Bibbiaoggi
Gesù Cristo, la Bibbia, i Cristiani, la Chiesa

Dio ha tanto amato il mondo, che ha dato il suo unigenito Figlio, affinché chiunque crede in lui non perisca, ma abbia vita eterna (Giovanni 3,16).

Dopo aver letto questo capitolo, uno ha detto: “Dio sta facendo un quadro con i colori che trova sul tavolo umano”. E tra questi colori c’è che Saul è ormai in declino, mentre Davide è in ascesa. Ogni azione di Davide è esemplare (la sua menzogna al sacerdote è trascurata). Per contro, ogni azione di Saul è sempre più sbagliata e irrazionale. Il narratore non intende coprire gli sbagli di Davide, ma dimostrare come gli eventi siano a suo favore. Alla fine del capitolo il lettore saprà che Davide ha ormai con sé quattrocento uomini e un sacerdote che porta l’efod, con il quale può consultare il Signore. A Saul non rimane altro che il suo potere: un potere però che causa soltanto morte e che alla fine muore impotente in mezzo alla morte. Saul vede cospiratori dappertutto; è ossessionato di perdere il trono e non esita a ordinare un massacro di ottantacinque sacerdoti. Il suo carattere ormai sanguinario ricorda il re Erode e la strage degli innocenti dei vangeli. C’è da riflettere sul fatto che Saul, che non aveva eseguito il comando del Signore di sterminare gli Amalechiti, non esiti ora a massacrare i sacerdoti di Nob che avevano soltanto involontariamente aiutato Davide. Nei tragici avvenimenti del capitolo 22,6-19 si adempie la predizione di 2,27-36 e di 3,11-14. L’uccisione dei sacerdoti di Nob condanna Saul definitivamente al suo destino. Persino i suoi seguici più fedeli si rifiutano di eseguire i suoi ordini. Con sé ha soltanto l’Idumeo di nome Doeg; mentre Davide ha il sostegno di Dio e l’appoggio dei sacerdoti e dei profeti, come dimostra la presenza di Gad.
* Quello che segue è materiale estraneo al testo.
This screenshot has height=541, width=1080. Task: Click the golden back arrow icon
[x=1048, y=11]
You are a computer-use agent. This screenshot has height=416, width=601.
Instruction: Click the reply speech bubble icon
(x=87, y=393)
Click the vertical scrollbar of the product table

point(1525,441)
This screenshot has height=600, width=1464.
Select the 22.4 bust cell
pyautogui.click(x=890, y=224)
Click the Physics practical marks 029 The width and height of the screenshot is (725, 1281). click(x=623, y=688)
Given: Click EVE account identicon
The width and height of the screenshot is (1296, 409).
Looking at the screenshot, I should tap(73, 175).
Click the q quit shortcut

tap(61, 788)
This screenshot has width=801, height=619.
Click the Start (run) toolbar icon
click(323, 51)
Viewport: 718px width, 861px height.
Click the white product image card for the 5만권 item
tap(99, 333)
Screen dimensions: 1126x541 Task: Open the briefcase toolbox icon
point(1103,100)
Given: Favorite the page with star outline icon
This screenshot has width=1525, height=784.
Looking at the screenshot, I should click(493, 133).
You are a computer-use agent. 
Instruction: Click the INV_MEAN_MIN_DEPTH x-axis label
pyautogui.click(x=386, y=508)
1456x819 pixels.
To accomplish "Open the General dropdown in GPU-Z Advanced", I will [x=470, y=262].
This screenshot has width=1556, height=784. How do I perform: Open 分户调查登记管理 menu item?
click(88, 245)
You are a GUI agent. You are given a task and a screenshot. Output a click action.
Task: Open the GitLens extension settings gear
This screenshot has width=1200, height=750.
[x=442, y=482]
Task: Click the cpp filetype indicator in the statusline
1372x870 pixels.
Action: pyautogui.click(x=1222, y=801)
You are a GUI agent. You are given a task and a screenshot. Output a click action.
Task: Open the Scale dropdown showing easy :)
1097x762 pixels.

22,1-5. Davide parte dal paese dei Filistei e si rifugia nella spelonca di Adullam. Venivano a lui tutti gli uomini che erano emarginati e in difficoltà, quelli che avevano debiti o che erano scontenti della loro esistenza, gente disgustata per il malgoverno di Saul e le sue angherie. Quattrocento uomini si radunarono attorno a Davide. Nel racconto della ascesa di Davide vediamo come un ultimo diventi primo. Qui apprendiamo che a cagione di Davide anche la sua famiglia era in pericolo, e Davide provvede a mettere al sicuro i suoi genitori. Dopo averli messi in salvo, va a rifugiarsi a Mispa di Moab. Attraverso la sua bisnonna Rut la Moabita, Davide ha dei legami con Moab (Rut 4,13-22). Da Moab ritorna nel paese di Giuda, nella foresta di Cheret, attenendosi alle parole del profeta Gad.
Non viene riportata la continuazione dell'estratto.